▶ [Work order]: Extract all lines in the data that contain the word "computer".

▶ [Data]:
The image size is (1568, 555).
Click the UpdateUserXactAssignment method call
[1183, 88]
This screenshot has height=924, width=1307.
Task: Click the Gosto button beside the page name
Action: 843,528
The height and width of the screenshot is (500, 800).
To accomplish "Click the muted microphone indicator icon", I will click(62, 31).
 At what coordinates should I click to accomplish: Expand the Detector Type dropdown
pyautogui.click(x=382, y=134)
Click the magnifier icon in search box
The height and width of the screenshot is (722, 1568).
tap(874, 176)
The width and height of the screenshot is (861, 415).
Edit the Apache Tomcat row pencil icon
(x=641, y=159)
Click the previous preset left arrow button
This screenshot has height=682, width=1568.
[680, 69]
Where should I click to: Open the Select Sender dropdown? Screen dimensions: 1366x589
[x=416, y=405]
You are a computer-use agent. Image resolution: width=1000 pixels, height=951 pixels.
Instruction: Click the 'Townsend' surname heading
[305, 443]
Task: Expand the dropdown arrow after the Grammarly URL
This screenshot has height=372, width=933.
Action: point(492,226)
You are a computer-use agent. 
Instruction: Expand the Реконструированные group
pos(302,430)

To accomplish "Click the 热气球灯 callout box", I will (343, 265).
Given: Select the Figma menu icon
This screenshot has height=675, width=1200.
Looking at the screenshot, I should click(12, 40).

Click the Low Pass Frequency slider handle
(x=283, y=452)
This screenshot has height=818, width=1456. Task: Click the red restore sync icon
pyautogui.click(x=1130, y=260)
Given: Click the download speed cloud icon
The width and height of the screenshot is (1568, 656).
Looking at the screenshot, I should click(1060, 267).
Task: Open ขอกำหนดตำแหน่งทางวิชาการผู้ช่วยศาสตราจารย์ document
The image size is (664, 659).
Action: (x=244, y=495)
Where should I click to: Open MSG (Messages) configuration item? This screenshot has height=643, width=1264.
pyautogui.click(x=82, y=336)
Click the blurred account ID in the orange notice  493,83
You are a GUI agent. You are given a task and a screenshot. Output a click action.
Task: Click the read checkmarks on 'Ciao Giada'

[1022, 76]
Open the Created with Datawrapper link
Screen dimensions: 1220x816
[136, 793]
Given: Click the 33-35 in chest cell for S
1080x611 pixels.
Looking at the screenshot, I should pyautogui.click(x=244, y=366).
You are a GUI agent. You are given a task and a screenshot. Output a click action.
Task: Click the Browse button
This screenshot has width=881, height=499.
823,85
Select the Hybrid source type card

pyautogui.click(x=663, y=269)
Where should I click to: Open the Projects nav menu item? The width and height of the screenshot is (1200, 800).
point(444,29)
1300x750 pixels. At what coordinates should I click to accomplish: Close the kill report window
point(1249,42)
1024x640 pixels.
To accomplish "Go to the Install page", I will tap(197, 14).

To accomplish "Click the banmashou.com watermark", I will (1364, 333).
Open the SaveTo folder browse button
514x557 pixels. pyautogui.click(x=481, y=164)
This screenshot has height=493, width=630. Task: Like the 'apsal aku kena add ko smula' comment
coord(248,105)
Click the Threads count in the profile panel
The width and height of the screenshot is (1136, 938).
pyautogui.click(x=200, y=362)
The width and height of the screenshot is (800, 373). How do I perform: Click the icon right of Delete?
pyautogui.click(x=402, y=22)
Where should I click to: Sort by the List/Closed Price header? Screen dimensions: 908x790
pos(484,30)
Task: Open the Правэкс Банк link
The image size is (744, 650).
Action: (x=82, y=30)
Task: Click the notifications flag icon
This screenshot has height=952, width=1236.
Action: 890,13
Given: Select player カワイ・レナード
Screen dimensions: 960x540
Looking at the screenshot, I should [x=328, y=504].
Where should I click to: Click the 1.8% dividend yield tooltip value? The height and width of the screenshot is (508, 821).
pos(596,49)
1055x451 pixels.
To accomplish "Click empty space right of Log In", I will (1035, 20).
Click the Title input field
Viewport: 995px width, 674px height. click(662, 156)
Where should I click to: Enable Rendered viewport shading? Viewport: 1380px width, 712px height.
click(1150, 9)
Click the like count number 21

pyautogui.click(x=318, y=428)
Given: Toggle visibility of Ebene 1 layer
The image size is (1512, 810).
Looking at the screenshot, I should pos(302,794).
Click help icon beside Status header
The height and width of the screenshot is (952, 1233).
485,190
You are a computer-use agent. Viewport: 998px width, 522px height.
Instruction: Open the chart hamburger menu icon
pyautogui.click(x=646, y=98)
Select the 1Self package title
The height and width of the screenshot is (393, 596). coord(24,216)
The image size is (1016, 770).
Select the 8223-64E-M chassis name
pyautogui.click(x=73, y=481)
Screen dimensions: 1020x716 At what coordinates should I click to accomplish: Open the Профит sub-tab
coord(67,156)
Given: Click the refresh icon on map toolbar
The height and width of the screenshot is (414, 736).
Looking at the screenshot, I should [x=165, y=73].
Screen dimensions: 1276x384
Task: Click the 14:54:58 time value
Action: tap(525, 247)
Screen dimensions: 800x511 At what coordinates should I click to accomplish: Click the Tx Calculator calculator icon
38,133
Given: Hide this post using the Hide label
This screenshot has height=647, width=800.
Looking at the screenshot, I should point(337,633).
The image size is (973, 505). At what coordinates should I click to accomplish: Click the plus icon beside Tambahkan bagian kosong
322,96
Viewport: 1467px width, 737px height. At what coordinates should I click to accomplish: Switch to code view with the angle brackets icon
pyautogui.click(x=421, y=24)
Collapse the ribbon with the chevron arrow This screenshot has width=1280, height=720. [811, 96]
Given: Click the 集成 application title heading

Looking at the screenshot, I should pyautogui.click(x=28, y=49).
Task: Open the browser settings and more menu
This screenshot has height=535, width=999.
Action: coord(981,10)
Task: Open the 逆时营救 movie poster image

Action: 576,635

▶ [Reply]:
You are a computer-use agent. Image resolution: width=1000 pixels, height=951 pixels.
You are a computer-use agent. 
You are a computer-use agent. Viewport: 998px width, 522px height.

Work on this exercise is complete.